IL est possible de proposer la dénucléarisation du sud-ouest de la Russie en échange de la sécurité des frontières.

La Russie n’a plus accès aux mers chaudes après la perte de l’Afghanistan ; elle cherche à se renforcer en méditerranée mais elle n’a pas renoncé au contrôle de la mer Baltique.

Que peut faire l’Union Européenne ?

Notre effort de défense est faible ; l’Angleterre est à genoux notamment du point de vue de sa capacité scientifique. L’Allemagne fortifie son industrie de l’armement.

La France aura du mal à atteindre les 2% du PIB pour le budget de la défense en 2019, mais cela est nécessaire.il faudrait être à 1,92 % pour ne pas reporter sur les dernières années.

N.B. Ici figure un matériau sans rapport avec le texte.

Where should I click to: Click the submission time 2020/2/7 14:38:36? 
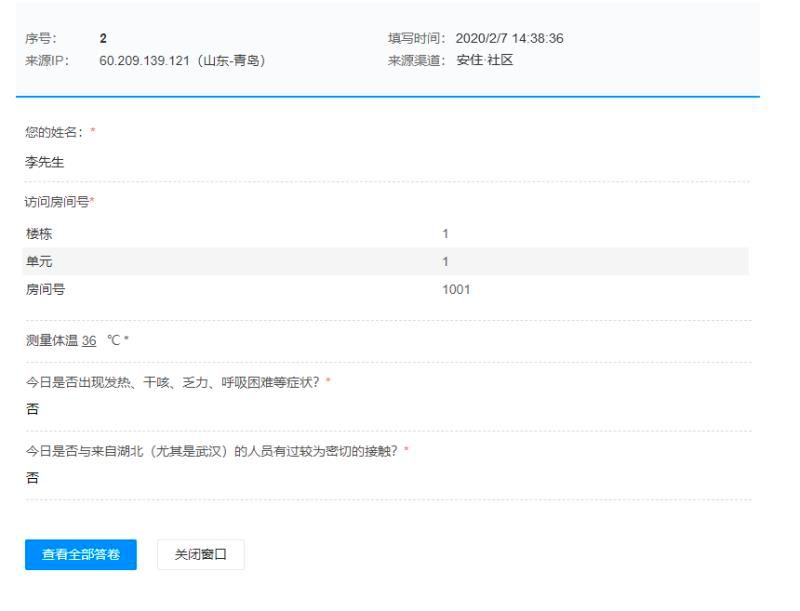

Enfin, la stratégie européenne de sécurité de 2016, élaborée par l’UE définit les fonctions de stratégiques dont la prévention : présence des ambassades, de capteurs militaires ou civils dans les états, la formation.il s’agit d’une fonction importante au même titre que la dissuasion par exemple.

*     *     *     *

Contribution du Général Gatinois :

(Extrait de son intervention)

Citant Sun Tsu, le célèbre stratège chinois, « la doctrine crée l’unité de pensée ».

Des ruptures au plan international créent un risque de déstabilisation

Il est urgent de définir une doctrine.

Quand on veut rédiger une doctrine, la première question est de définir la menace.

Quelle est la menace en Europe ?

La vision de la menace n’est pas la même selon les pays au nord, au sud ou à l’est.

IL convient de se mettre d’accord sur la perception de la menace.

Rappelons que 500 missiles furent tirés sur la Turquie, même si ce n’est pas l’UE la Grèce ou la Roumanie ne sont pas loin

Rédigeons donc une doctrine et mettons nous en mesure d’affronter les ruptures technologiques qui s’annoncent.

Les USA dispose d’une agence D A R P A, Défense Advanced Resarch Project, une structure dédiée à l’innovation de rupture pour que la technologie américaine soit toujours supérieure à celle de ses ennemis.

L’UE ne dispose pas d’une telle structure. En Europe on sait parfaitement préparer la guerre d’avant.

En février 1991, en Irak, la tactique américaine fut une surprise totale pour les troupes européennes qui n’avait pas une telle conception.

Le foisonnement militaire européen ne crée pas une unité de pensée dont nous avons besoin.

Une Europe à 28 n’a pas de réalité sur le plan de la défense.

Quand on parle d’unité de pensée on dépasse le domaine militaire car l’unité de pensée est surtout culturelle.

Intervention du Général Laurent:

L’OTAN est ce qui nous permet d’avoir une doctrine à peu près commune.

Au niveau européen, Il faut s’entendre sur la souveraineté européenne et sur la vision de l’intérêt stratégique.

Pour cela, il est souhaitable de définir les intérêts stratégiques à travers un livre blanc par exemple.

Pour apprécier la souveraineté, il faut prendre en compte la rentabilité de l’armement.

Il faut être d’accord pour vendre de l’armement au même pays ce qui induit un frein à la viabilité économique des projets industriels militaires.